Roger Mullin
Main Page: Roger Mullin (Scottish National Party - Kirkcaldy and Cowdenbeath)Department Debates - View all Roger Mullin's debates with the Home Office
(8 years, 4 months ago)
Commons ChamberI wish to compliment the shadow Home Secretary on the way he opened this debate. He set the matter out in exactly the right tone, with precision, and suggested how it could be resolved, and I am extremely grateful. I wish I could say that the Minister approached the issue with some degree of certainty, but he was able to offer only a convoluted and equivocal speech that will have generated not certainty but uncertainty in the minds of many EU nationals living in this country.
For me, this started not after the referendum but before it, when during Prime Minister’s questions I mentioned two of my constituents of German nationality who were so upset at the nature of the debate on immigration that they left Scotland and said that they did not want to live in the United Kingdom while the referendum was going on, such were their feelings about the way they were characterised. That issue went even deeper for them, because they had lived in Scotland at the time of the independence referendum when they were allowed a vote. For the EU referendum, however, they were denied the vote that this House should have given them and that would have helped to relieve some of their pre-vote anxieties.
Many Members have constituents who are caught in many different situations. Not only have those two constituents of mine already left—I am trying to persuade them to return to Scotland—but I heard yesterday from a local friend who is a mortgage broker and said that a couple who were due to buy their first home in Scotland withdrew at the last minute saying, “We’re EU citizens. We cannot take the risk of investing here when such uncertainty lies over us today.”
Does that put to bed the lie that the Government have a long-term economic plan?
I always thought that it was rather fanciful thinking on the Government’s part that they knew what a long-term economic plan might look like. We need not a long-term economic plan, but short-term and immediate action for every EU national who lives in this country.

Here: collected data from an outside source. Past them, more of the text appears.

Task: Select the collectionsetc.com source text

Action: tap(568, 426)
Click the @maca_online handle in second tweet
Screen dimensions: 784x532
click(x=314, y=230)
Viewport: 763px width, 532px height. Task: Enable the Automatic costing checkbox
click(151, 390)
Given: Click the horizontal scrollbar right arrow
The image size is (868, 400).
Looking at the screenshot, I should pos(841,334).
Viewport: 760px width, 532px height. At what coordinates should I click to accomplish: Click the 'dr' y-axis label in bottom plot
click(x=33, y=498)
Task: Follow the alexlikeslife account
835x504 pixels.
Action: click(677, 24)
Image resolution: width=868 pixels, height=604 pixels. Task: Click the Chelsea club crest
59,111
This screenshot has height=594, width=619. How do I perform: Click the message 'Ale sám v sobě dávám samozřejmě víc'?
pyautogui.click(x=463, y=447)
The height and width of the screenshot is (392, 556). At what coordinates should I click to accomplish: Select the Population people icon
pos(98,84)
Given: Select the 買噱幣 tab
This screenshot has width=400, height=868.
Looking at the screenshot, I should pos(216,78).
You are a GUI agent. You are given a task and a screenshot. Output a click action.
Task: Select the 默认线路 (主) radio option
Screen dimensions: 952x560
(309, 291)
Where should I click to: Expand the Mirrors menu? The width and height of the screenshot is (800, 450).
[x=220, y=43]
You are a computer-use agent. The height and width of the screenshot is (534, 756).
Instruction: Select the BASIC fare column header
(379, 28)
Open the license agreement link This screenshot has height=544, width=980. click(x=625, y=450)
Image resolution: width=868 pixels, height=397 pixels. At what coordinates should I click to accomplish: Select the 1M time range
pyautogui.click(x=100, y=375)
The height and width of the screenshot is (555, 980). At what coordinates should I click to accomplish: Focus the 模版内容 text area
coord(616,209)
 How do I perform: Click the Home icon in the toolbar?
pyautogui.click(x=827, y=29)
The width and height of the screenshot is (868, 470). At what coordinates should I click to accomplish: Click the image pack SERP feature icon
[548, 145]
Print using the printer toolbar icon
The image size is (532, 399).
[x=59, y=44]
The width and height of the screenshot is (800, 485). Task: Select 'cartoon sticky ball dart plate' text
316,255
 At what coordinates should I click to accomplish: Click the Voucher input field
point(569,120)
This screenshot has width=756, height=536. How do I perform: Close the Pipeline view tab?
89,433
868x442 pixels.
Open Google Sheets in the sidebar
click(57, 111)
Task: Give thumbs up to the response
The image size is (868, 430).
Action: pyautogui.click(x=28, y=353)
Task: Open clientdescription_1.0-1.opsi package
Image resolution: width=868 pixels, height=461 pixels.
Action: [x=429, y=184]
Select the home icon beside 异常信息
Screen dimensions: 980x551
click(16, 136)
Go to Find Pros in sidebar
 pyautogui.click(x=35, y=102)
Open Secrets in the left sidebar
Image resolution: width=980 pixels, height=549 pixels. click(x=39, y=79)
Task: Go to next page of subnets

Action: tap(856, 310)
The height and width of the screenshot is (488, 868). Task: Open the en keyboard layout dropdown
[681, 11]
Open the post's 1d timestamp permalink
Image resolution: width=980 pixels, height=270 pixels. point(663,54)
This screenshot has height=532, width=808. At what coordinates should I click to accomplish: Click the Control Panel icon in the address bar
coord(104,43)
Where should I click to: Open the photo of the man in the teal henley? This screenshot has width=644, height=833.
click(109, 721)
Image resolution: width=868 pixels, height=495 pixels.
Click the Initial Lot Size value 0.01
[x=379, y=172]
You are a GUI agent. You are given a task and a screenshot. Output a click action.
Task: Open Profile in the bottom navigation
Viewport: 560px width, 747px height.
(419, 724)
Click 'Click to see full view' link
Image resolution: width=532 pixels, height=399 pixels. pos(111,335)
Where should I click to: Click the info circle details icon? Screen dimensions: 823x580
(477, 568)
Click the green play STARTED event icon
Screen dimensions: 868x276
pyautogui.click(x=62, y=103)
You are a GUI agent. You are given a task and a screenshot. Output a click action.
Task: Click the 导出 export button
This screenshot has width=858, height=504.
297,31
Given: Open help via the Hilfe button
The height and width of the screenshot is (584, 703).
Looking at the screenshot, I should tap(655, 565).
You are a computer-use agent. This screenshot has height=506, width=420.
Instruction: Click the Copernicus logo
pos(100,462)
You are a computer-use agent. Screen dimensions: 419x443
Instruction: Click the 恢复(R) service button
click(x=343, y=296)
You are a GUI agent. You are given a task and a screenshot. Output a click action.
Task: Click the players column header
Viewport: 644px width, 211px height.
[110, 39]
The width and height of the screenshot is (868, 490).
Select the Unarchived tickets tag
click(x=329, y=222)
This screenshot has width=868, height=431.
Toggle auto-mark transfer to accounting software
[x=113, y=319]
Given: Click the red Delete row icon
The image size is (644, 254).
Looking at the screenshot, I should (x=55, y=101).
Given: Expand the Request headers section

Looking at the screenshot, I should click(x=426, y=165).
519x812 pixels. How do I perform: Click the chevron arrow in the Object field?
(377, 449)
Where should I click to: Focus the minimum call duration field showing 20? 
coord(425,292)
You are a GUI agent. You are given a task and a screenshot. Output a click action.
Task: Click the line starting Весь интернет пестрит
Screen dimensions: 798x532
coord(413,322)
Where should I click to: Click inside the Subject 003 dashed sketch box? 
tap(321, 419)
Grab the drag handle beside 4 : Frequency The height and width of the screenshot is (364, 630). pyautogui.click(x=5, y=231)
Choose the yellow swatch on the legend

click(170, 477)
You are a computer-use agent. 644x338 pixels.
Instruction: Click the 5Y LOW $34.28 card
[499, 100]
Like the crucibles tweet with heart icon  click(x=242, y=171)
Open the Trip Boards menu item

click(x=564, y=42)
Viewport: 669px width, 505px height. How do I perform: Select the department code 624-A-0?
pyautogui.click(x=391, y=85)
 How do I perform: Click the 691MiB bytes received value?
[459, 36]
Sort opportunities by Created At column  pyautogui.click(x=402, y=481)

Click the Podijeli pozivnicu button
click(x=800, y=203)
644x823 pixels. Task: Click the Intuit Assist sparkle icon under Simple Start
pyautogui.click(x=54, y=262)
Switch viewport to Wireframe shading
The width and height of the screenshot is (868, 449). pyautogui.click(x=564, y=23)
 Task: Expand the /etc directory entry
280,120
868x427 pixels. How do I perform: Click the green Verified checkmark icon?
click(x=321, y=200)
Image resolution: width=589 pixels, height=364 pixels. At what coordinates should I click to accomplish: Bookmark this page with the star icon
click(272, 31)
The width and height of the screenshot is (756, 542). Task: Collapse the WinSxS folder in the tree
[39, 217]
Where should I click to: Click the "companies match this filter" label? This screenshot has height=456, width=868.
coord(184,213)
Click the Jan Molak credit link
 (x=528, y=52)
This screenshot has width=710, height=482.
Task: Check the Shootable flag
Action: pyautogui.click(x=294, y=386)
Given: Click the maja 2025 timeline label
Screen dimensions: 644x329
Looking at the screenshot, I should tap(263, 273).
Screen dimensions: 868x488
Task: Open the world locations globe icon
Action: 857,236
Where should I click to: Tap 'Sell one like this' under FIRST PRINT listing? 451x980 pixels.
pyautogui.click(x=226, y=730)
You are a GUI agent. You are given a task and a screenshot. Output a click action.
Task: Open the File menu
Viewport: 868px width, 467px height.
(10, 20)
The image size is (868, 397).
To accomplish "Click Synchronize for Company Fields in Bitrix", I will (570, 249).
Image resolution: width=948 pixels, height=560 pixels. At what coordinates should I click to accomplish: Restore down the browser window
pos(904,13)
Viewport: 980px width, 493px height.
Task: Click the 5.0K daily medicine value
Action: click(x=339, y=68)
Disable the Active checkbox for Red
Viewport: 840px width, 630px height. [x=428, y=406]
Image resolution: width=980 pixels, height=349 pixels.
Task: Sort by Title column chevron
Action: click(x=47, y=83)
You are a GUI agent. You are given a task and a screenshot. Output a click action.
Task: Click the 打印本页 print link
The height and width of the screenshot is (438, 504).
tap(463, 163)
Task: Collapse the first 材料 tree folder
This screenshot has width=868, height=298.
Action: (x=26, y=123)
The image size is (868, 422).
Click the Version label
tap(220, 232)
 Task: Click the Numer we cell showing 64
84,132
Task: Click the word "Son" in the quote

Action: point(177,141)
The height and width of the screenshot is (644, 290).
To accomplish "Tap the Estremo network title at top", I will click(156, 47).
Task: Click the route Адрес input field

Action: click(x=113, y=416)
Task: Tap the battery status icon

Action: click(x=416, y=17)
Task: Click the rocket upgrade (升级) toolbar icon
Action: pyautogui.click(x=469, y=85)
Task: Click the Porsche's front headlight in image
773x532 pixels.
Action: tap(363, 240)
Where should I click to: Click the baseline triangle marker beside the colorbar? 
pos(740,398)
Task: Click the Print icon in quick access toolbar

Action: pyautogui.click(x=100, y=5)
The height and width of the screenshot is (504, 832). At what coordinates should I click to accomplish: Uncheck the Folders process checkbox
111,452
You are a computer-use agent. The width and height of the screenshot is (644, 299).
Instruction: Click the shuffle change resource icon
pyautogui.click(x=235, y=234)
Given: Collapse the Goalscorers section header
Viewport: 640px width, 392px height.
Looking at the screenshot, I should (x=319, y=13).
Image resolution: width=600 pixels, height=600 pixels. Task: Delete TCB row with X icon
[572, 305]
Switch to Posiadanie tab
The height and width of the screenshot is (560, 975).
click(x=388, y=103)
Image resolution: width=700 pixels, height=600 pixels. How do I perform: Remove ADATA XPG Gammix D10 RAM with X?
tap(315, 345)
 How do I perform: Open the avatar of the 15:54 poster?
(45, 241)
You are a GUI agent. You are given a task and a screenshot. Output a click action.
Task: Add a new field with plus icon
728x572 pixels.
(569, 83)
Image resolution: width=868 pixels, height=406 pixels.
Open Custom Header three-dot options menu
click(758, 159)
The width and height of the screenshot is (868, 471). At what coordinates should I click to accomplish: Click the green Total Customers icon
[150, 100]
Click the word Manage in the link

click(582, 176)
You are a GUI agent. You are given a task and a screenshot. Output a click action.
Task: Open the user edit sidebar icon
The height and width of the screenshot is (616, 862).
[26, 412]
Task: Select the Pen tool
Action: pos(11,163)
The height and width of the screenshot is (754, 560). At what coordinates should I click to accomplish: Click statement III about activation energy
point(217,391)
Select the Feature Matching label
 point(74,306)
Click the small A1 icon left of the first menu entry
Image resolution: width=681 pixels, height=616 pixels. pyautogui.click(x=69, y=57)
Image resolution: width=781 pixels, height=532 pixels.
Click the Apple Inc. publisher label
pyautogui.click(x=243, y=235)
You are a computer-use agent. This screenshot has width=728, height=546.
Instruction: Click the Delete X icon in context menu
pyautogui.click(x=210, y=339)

One lady wrote to me in concern because her husband is from Denmark and is anxious about what will happen to them. She asked, “Will our family be split up?” These are anxieties and the Minister might say, “Well, some of those anxieties are ill-founded.” But the anxieties are not ill-founded if the Government lack clarity. If the Government decline to give the clarity and certainty they need, people’s uncertainty and their worries are perfectly legitimate. Minister, it is time to act. It is not too late: do the right thing, and do it now.
On a point of order, Madam Deputy Speaker. I seek your reassurance. Resignations can come at a bewildering pace these days in Westminster, so can you tell the House whether we still have a Government Whips Office? For the bulk of the debate there has been only one Government Back Bencher in the Chamber. That used to be the job of the Government Whips Office. Have they given up?